### Problem requirements
Every line from the beginning of the records below up to the one holding "Screen dimensions: 605x1568" should be quoted exactly; leave out the rest.

(Stored items)
========================================

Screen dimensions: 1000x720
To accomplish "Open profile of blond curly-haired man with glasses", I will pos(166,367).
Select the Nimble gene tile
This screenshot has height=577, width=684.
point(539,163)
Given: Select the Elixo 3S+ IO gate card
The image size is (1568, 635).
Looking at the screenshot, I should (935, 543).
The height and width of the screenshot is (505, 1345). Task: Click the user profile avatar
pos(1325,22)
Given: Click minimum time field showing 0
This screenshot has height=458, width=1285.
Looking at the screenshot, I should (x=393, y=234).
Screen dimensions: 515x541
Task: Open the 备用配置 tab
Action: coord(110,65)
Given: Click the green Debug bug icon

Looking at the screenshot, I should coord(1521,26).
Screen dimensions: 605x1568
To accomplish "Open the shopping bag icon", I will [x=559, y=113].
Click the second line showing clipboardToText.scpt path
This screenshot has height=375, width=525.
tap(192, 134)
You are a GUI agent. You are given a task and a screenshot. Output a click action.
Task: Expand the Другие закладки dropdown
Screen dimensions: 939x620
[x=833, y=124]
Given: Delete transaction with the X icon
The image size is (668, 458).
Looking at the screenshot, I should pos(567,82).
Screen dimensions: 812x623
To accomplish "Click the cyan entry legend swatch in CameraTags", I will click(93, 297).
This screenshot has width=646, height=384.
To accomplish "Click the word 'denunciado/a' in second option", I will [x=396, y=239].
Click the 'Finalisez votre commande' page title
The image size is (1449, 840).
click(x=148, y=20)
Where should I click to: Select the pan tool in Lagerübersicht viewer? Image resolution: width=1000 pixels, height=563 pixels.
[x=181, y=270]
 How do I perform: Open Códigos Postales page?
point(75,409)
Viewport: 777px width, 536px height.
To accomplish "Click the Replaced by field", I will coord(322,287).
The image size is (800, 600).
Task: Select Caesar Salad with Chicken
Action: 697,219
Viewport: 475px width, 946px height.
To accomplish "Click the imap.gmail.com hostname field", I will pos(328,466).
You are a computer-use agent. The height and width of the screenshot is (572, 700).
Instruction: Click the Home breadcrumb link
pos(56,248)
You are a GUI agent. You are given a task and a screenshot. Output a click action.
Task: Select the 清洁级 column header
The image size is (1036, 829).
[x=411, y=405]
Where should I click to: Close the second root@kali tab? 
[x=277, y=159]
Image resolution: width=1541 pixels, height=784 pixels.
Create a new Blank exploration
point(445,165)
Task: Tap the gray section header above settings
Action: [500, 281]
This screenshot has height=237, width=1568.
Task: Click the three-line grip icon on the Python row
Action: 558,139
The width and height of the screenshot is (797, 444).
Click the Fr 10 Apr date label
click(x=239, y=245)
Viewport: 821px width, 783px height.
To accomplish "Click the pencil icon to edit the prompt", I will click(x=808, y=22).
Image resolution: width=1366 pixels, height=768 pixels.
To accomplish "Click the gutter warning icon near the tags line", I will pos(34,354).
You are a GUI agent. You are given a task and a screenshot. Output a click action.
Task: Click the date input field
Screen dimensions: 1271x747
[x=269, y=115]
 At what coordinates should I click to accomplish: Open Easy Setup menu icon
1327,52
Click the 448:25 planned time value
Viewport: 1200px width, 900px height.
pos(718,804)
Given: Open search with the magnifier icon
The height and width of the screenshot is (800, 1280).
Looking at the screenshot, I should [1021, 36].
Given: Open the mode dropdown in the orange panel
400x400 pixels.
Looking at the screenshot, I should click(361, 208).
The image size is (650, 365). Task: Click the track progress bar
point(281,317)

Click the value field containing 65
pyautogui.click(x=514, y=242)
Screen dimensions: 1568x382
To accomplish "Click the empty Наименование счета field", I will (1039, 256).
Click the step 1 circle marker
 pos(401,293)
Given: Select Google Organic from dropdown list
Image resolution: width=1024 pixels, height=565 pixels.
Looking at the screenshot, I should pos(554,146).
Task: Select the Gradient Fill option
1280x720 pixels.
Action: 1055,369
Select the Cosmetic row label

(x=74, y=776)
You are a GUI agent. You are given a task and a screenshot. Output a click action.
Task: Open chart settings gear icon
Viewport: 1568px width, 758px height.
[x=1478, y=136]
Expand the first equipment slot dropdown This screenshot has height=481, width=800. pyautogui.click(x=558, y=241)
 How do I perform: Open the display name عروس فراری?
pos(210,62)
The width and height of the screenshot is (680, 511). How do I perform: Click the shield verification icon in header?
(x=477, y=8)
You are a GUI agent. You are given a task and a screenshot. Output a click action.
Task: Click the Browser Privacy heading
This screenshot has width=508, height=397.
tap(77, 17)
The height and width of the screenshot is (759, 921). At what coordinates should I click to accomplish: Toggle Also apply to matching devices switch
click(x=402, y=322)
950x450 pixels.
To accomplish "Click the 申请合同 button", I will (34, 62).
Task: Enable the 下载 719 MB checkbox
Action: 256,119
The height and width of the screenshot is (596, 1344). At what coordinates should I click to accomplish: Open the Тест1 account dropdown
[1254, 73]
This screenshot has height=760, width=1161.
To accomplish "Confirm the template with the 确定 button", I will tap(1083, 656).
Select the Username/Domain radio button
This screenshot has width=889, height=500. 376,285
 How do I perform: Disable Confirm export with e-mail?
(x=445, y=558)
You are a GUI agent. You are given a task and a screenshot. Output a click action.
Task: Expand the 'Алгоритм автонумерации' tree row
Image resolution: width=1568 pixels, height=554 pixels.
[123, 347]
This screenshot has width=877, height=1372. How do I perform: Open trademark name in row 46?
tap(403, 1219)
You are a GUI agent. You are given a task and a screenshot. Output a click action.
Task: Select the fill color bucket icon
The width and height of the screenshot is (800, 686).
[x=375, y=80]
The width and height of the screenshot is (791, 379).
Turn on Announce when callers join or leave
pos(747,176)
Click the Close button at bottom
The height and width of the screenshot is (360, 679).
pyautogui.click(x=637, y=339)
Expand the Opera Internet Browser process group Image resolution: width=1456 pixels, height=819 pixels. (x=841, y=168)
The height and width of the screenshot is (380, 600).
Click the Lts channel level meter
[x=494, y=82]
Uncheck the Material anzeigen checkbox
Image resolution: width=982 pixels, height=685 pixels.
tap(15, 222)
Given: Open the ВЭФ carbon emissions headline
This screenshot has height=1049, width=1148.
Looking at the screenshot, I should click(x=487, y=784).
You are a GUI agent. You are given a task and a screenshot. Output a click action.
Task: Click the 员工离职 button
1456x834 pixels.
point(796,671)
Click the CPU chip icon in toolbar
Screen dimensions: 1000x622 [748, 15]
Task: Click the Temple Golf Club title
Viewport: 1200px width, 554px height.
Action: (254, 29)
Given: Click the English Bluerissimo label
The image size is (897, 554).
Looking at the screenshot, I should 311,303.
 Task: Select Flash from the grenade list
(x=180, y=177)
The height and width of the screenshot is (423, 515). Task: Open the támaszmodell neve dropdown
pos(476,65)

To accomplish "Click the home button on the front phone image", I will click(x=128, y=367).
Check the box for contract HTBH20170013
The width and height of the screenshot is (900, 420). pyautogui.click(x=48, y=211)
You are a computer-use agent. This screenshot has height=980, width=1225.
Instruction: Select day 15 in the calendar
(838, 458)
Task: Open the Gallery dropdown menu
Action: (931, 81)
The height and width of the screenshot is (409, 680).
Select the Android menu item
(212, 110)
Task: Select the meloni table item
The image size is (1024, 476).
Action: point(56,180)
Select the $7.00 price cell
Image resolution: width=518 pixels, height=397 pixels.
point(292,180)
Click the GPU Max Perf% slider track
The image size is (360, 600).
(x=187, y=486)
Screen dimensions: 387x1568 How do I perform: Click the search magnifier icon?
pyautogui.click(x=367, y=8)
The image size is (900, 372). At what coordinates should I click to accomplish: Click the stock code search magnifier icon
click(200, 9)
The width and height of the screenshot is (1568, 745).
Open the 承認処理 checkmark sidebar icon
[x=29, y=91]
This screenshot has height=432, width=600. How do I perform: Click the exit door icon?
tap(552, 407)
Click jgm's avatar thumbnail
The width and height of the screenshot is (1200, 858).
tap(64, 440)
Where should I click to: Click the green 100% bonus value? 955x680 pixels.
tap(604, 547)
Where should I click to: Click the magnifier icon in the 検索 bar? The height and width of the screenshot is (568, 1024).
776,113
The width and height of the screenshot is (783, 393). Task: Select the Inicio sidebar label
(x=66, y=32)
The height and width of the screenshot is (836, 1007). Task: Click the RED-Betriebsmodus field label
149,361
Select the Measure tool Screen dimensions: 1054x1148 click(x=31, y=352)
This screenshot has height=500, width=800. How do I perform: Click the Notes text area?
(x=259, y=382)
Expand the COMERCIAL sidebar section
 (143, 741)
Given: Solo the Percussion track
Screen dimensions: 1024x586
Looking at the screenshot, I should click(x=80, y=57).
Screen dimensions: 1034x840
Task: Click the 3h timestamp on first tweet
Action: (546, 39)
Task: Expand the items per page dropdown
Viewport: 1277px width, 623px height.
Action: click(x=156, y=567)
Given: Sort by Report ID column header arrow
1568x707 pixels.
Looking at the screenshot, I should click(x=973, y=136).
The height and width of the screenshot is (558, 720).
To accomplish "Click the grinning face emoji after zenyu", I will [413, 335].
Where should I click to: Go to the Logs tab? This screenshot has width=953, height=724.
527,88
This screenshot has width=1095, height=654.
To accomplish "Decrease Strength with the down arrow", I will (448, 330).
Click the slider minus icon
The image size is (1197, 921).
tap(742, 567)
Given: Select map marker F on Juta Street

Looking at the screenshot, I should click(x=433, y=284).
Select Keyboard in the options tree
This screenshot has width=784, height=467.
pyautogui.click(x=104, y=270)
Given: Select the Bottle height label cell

========================================

### Exercise result
Screen dimensions: 1000x720
To accomplish "Open profile of blond curly-haired man with glasses", I will pos(166,367).
Select the Nimble gene tile
This screenshot has height=577, width=684.
point(539,163)
Given: Select the Elixo 3S+ IO gate card
The image size is (1568, 635).
Looking at the screenshot, I should (935, 543).
The height and width of the screenshot is (505, 1345). Task: Click the user profile avatar
pos(1325,22)
Given: Click minimum time field showing 0
This screenshot has height=458, width=1285.
Looking at the screenshot, I should (x=393, y=234).
Screen dimensions: 515x541
Task: Open the 备用配置 tab
Action: coord(110,65)
Given: Click the green Debug bug icon

Looking at the screenshot, I should coord(1521,26).
Screen dimensions: 605x1568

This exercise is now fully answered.